What is shoulder season in Morocco, and is it the best time to go?

Asked by a traveller planning a trip to Morocco. Here's the honest answer from one of our travel designers.

Serenity Morocco Expert Team

Travel Designer · Staff

Travel Designers

October 2026

Best answer

Shoulder season in Morocco is the edges either side of peak spring and autumn — roughly November and early December, plus late February into early March. You get most of the good weather, far smaller crowds, and noticeably better prices. For value-conscious and crowd-averse travellers, I often think shoulder season, not peak, is genuinely the best time to come.

When people ask me for the 'best' time, I quietly think the honest answer is shoulder season, even though spring and autumn get all the headlines. Shoulder season is the transitional fringe: the weeks just before peak ramps up and just after it winds down. In practice that's roughly November and the first half of December, and again late February into early-to-mid March.

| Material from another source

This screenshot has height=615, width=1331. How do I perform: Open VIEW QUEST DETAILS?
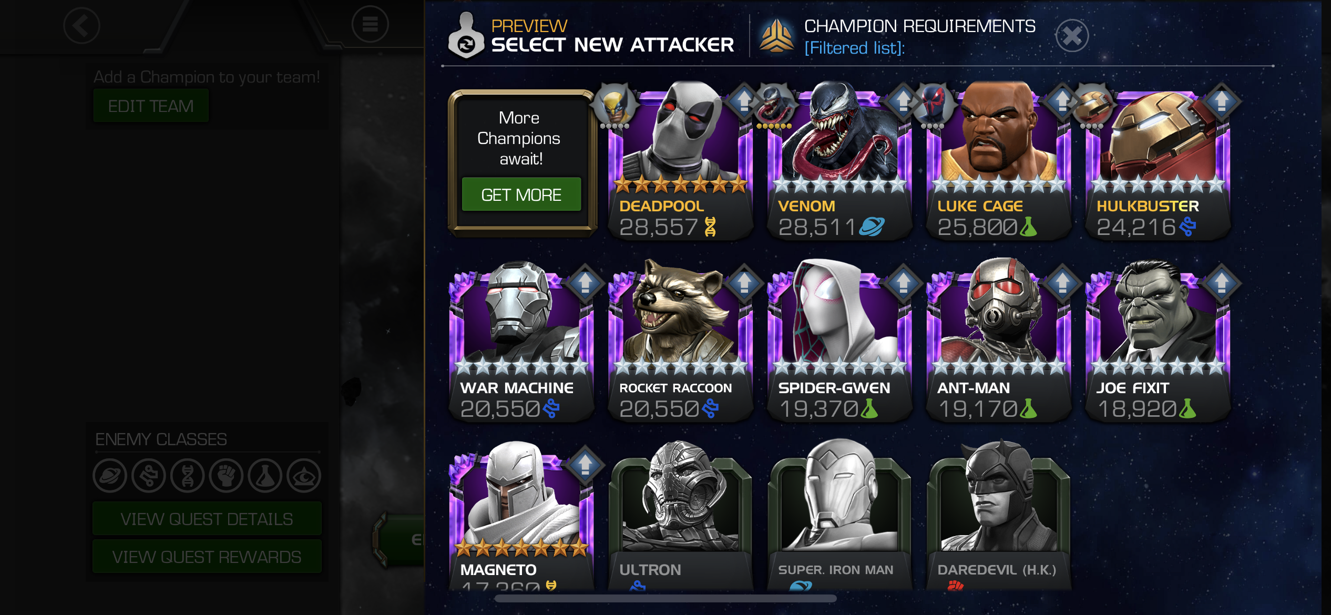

The summer crush is gone, the winter cold hasn't fully arrived, and the prime spring rush hasn't started — and Morocco in those windows can be wonderful.

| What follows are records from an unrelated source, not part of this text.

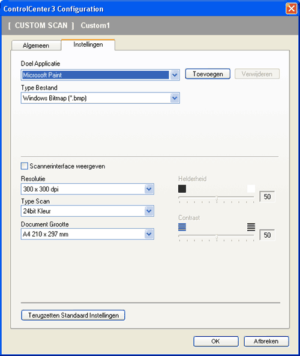Confirm with the OK button
This screenshot has width=300, height=356.
coord(216,341)
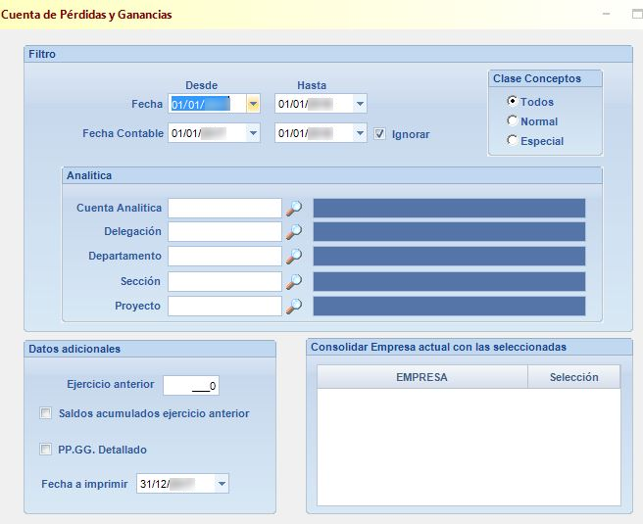
Task: Choose the Especial radio option
Action: (512, 140)

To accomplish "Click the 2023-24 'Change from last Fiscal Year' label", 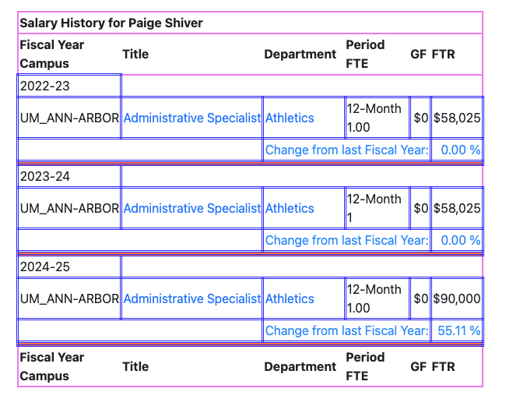I will coord(346,241).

The case for it is simple and, to me, compelling. The weather in shoulder season is usually still very good — mild, sunny days for sightseeing, cool nights — even if it's a notch less perfect and a little less predictable than peak. But the crowds drop away dramatically. You walk into the great sights without queues, you get tables at the restaurants everyone else booked months ahead in spring, and the medinas feel like places people live rather than tourist funnels. For me that materially improves the experience.

Then there's value, which is the part travellers most appreciate once they see it. Riad rates, tour prices, and flights all soften noticeably outside peak, sometimes by a lot for the same standard of riad you'd pay a premium for in April. I've put travellers into beautiful properties in late November for a fraction of their spring price, with the place half to themselves. If your budget matters and you'd rather not share Morocco with everyone else, that's a powerful combination.

I'll give the fair caveats. Shoulder weather carries more risk of a cool, grey, or showery spell, the desert nights are getting properly cold by late November and February, and a few seasonal mountain trails or passes may be marginal. Daylight is shorter too. So it's a small gamble on conditions in exchange for space and savings. For first-timers nervous about weather I might still nudge them to peak; for repeat visitors, value-seekers, and anyone who hates crowds, shoulder season is often exactly where I send them — and they thank me for it.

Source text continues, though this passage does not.